CHECK YOUR UNDERSTANDING:
(A) From the personal account of living with BPD and PTSD, list every effect that the writer says PTSD causes.
(B) Extend the personal account of living with BPD and PTSD, picking up right after its final sentence.

PASSAGE SHOWN:
_ _ _
Emotionally Unstable Personality Disorder and Post Traumatic Stress Disorder. That’s what the psychiatrist in the hospital said. Finally, after years of psychological turmoil and endless waiting, I could put a name to these terrible things which were affecting me. Obviously I’d done my own research and had my own ideas, but to have someone properly validate that what I’d been going through was tough but priceless.
My name is Alice...
My name's Alice. I’m sitting in hospital writing this, after an attempted suicide about six weeks ago. It’s my second admission since October 2015, which has been really hard to come to terms with. I guess it’s just the fact I’d been ignoring I was ill for so long that now it’s all come to a head - it’s just very hard to cope with. But that’s okay, and I am managing. Progress is slow, but at least it’s progress.
So there I am, sitting in the psychiatrist’s office when she finally utters these immortal words: BPD and PTSD. I finally know what’s been plaguing me for so long. Both diagnoses, however, come as a bit of a shock. In my ignorance, I thought that being borderline meant being manipulative, that being diagnosed with a personality disorder meant being rude, abrasive and flawed. What’s more, I thought that PTSD was only diagnosed in soldiers returning from war. How wrong I was.
BPD and PTSD affect me on a daily basis. Having BPD means I struggle a lot with my own identity, with my unstable and often overflowing and ever-changing emotions, with relationships, with basic functioning, and very often with self-harm. Self-harm is always my personal elephant in the room. It’s always there, but I never talk about it and try desperately to hide it. So here I am admitting to it, and it feels… good, I think. PTSD causes me to suffer from panic attacks, flashbacks, anxiety and depression as a result of repeated trauma from a few years ago. I’ve very often reached the stage where I want to end my life, and that’s where I am now. It’s a scary place to be, not wanting to face the future, but my hope is that if I keep fighting it will get better. Nothing is constant, everything is changeable- that’s the phrase I’ve kept muttering to myself. I won’t feel like this forever, this too shall pass.
All in all, I’ve come to learn that my BPD does not make me an awful person, as I may have once thought. I’m also learning to accept my PTSD and the trauma which led to it. Although I’m not able to talk about it just yet, having had someone acknowledge that I have not been able to process the trauma correctly has given me comfort.
Part of what's helped has been family and friends...
_ _ _
AVAILABLE DATA:
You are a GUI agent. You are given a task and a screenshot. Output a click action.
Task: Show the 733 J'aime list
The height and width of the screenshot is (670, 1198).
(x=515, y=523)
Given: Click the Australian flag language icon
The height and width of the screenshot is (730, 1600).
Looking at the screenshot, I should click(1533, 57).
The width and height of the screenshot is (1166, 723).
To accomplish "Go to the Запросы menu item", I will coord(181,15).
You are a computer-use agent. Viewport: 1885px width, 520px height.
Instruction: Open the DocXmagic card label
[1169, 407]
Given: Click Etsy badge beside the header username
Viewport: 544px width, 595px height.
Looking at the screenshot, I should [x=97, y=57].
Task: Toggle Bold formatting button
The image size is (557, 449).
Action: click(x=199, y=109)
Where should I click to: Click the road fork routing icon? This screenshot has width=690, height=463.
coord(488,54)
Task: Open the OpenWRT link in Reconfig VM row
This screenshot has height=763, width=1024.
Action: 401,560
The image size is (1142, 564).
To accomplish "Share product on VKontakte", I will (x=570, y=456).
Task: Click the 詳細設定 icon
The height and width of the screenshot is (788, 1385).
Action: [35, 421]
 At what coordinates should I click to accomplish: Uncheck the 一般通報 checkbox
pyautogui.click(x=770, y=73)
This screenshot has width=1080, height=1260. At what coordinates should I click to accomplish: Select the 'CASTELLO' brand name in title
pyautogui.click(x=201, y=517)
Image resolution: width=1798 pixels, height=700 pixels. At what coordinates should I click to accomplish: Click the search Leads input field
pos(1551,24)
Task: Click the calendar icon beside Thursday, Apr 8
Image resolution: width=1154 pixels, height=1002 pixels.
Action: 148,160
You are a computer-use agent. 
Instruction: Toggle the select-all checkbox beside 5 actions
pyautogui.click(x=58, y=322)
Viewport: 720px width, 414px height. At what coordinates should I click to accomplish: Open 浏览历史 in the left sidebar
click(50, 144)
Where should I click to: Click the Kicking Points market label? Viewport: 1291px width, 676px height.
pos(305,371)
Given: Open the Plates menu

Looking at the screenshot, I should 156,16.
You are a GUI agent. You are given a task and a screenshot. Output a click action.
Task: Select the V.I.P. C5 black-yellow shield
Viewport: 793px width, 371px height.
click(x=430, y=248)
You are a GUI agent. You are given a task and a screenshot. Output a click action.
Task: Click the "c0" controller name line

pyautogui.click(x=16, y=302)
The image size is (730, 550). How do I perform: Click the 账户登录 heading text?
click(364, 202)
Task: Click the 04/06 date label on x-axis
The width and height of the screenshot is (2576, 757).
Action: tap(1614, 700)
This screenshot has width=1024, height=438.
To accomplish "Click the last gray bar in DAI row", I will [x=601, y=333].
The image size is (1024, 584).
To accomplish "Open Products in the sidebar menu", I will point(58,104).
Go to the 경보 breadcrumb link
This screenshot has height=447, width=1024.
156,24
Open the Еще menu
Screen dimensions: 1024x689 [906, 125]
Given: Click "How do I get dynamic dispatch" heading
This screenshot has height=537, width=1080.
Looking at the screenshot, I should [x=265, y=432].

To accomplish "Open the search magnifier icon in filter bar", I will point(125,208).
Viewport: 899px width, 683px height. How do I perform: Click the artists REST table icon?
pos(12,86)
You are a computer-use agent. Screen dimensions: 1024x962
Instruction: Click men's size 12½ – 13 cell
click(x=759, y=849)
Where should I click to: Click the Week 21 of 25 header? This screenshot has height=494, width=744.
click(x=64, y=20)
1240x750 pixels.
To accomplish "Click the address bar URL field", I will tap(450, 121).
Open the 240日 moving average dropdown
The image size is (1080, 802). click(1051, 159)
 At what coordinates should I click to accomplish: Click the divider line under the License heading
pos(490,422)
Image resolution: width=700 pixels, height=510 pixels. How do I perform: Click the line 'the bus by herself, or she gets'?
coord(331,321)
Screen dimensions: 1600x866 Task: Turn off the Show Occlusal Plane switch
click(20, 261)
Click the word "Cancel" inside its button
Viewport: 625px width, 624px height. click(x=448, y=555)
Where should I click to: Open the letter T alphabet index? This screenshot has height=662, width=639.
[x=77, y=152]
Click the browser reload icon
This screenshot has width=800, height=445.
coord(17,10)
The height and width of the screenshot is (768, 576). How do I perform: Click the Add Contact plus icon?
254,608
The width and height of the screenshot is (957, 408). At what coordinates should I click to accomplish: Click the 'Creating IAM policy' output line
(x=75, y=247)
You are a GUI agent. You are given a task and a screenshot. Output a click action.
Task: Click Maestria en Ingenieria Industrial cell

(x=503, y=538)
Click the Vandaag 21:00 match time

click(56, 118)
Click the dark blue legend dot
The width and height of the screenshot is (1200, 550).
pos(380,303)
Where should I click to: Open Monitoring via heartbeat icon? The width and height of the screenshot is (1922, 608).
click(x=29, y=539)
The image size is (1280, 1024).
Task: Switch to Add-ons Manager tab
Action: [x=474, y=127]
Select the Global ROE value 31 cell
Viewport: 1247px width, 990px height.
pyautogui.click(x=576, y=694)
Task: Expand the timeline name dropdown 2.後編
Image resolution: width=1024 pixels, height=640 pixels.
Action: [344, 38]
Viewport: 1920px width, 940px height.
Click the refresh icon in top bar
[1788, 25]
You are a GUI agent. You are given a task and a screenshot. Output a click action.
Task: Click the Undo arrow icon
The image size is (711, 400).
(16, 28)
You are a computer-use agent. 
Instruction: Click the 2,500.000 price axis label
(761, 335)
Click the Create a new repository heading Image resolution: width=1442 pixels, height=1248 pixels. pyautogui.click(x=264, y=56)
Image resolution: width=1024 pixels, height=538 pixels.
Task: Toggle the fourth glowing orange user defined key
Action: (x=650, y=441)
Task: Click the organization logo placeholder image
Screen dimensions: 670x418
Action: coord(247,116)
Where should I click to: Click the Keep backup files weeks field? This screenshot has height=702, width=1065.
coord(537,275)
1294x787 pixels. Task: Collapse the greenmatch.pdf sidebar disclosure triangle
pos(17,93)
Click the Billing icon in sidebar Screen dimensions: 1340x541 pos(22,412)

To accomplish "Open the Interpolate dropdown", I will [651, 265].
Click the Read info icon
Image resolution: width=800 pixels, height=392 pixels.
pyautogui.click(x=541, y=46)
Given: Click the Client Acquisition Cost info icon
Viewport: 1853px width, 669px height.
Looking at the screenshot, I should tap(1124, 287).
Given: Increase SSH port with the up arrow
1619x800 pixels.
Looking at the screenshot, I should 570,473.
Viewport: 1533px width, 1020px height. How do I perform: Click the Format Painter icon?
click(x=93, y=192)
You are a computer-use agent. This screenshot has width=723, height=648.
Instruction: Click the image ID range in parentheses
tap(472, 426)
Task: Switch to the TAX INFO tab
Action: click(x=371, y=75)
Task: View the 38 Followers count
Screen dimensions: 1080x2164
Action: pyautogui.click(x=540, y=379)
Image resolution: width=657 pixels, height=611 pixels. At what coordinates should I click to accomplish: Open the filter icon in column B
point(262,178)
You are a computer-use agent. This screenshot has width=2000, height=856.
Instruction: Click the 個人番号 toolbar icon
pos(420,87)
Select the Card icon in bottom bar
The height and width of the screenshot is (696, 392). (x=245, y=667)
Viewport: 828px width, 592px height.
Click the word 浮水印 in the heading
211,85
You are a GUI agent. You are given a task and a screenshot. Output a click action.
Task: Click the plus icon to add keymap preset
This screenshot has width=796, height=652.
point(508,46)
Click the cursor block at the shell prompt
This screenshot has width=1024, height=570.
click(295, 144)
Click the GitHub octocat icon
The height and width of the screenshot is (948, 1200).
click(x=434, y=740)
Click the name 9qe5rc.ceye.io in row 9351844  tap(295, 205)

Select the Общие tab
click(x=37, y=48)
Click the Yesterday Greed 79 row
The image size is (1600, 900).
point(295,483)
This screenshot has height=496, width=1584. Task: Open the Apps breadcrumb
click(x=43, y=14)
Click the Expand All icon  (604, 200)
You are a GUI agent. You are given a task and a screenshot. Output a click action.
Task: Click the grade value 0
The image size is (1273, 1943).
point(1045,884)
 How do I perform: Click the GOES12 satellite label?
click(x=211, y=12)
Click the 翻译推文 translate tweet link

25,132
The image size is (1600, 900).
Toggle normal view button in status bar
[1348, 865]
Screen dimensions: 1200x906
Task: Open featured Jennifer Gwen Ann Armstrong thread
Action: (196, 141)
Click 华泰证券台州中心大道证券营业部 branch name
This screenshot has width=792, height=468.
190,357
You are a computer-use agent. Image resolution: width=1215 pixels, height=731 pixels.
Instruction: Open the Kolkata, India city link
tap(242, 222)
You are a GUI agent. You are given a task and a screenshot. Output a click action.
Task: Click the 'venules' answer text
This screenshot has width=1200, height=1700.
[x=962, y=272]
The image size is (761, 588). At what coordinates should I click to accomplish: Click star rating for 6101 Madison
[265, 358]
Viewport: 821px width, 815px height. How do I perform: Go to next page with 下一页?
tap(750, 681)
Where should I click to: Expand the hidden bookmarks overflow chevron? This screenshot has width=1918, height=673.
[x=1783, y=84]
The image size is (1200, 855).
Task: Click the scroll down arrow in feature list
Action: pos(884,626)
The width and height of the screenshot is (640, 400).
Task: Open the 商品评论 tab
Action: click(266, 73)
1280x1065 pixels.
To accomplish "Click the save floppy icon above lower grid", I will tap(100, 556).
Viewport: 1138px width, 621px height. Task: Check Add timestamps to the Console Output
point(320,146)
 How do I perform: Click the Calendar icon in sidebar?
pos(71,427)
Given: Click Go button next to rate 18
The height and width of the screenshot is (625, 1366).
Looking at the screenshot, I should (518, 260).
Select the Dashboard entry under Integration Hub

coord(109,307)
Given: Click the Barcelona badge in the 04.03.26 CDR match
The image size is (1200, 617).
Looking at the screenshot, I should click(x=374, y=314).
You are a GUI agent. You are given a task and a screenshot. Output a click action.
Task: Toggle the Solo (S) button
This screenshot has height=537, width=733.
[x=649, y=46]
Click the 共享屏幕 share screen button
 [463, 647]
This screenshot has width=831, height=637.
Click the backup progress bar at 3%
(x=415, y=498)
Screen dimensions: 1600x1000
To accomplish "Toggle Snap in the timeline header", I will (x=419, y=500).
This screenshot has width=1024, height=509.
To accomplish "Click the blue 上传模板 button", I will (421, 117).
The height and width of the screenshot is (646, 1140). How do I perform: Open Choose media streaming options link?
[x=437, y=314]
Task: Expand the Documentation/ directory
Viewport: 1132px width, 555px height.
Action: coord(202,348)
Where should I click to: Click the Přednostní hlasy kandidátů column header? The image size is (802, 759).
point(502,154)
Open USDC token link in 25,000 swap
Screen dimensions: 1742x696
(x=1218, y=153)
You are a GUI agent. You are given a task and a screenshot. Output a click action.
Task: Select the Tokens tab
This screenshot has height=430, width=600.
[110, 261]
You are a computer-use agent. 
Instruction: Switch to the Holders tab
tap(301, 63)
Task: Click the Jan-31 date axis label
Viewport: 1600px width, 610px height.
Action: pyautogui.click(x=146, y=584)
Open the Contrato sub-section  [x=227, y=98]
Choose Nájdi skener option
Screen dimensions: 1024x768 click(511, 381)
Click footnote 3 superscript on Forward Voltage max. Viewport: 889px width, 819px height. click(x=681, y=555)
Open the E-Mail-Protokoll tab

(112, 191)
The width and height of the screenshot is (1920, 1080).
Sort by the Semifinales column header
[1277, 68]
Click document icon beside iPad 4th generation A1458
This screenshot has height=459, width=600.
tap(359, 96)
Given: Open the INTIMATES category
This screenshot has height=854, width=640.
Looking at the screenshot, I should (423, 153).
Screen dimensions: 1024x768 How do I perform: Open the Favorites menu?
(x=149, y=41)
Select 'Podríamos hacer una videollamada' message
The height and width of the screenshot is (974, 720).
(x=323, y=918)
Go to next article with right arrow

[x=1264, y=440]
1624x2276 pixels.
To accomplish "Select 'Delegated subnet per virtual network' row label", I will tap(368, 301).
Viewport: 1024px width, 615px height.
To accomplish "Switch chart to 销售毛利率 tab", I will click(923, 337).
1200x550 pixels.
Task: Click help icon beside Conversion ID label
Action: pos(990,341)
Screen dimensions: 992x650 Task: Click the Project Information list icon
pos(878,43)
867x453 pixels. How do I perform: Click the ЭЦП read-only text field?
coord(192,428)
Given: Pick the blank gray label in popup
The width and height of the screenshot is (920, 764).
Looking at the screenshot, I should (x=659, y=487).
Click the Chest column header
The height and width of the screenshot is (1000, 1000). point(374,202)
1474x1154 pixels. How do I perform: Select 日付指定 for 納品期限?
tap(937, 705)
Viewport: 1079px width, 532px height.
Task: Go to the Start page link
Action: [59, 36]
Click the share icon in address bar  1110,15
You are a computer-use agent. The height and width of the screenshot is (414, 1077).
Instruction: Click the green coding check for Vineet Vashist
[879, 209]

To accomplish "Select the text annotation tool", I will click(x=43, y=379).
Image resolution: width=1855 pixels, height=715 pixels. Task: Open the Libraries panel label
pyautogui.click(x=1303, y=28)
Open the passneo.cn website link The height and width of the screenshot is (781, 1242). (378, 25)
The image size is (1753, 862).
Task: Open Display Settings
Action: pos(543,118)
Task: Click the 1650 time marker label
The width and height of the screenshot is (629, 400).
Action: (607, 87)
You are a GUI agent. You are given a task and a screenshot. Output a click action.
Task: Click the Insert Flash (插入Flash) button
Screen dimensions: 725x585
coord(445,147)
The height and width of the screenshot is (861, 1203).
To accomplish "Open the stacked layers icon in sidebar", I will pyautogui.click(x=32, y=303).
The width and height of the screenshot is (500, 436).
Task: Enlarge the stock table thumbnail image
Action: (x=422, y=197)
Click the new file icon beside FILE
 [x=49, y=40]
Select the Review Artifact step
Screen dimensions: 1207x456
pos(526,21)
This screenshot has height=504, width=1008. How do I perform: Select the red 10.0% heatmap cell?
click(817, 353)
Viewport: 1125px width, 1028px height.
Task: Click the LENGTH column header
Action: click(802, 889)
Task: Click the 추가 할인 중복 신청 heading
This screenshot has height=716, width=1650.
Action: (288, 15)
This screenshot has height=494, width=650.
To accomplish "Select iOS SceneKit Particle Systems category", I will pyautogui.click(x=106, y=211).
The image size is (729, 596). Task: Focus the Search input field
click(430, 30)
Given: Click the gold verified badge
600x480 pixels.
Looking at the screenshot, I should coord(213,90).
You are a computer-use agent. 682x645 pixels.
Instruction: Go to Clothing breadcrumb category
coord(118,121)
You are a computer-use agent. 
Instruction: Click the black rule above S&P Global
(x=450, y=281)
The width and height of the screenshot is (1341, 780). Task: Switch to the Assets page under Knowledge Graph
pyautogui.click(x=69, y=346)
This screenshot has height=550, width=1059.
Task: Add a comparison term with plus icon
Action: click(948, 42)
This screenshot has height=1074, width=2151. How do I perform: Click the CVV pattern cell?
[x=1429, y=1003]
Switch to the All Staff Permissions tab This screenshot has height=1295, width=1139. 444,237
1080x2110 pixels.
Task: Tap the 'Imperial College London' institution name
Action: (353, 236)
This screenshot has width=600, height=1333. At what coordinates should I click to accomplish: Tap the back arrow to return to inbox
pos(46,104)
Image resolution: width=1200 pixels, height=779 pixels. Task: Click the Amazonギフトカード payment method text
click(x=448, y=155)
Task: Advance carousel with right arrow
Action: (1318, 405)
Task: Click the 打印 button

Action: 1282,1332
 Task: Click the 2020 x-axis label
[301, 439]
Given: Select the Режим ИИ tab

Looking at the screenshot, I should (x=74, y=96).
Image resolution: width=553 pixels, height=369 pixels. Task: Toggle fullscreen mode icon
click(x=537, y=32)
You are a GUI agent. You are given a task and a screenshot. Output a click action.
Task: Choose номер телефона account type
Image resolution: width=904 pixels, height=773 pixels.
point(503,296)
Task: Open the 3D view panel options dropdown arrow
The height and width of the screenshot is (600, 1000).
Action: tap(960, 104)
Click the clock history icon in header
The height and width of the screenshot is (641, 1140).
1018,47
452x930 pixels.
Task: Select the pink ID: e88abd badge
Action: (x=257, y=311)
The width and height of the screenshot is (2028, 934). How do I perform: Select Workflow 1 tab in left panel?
_ _ _
LIST OF ANSWERS:
(A) Panic attacks, flashbacks, anxiety, and depression.

(B)
Part of what has helped me get through is the reactions of my friends and family. Most people have continued treating me as normal, which I’d say is the main thing you can do to help someone who has a mental health problem. They haven’t tried to save me or to cure me, but they’ve just been there for me when I need them, constantly keeping in touch and showing they care through little gestures here and there. Lots of my friends have decided to educate themselves on my condition, which has been really helpful because they are able to differentiate between me and my illness. However, some people haven’t had such good reactions. I’ve had friends tell me that I can’t have gone through real trauma because I’ve never spoken about it, and friends who have distanced themselves since I told them I was ill. To that I have two responses: firstly, that every single person has fought battles that others know nothing about, and secondly, that I’m still the same person despite my illness, and I’ve developed as a person because of it.
Mental illness is that one roller coaster you never want to ride. You get to the theme park and you see it, standing there, in all its terrifying glory. You’re desperate to avoid it, but suddenly somebody drags you on and there you are, riding this awful creation through every twist and turn. There are ups – I’ve met some incredible people and firmed some important friendships through having a mental illness – and there are some extreme downs, but there is always an end in sight if you just continue on the roller coaster and let it run its course.
That’s a really long metaphor, I do apologise.But I hope you know what I mean, and I hope that any other people who’ve experienced similar things can also relate. Mental illness is a roller coaster we’re riding, but it’s not our defining trait, and it never will be so long as we keep fighting and keep talking.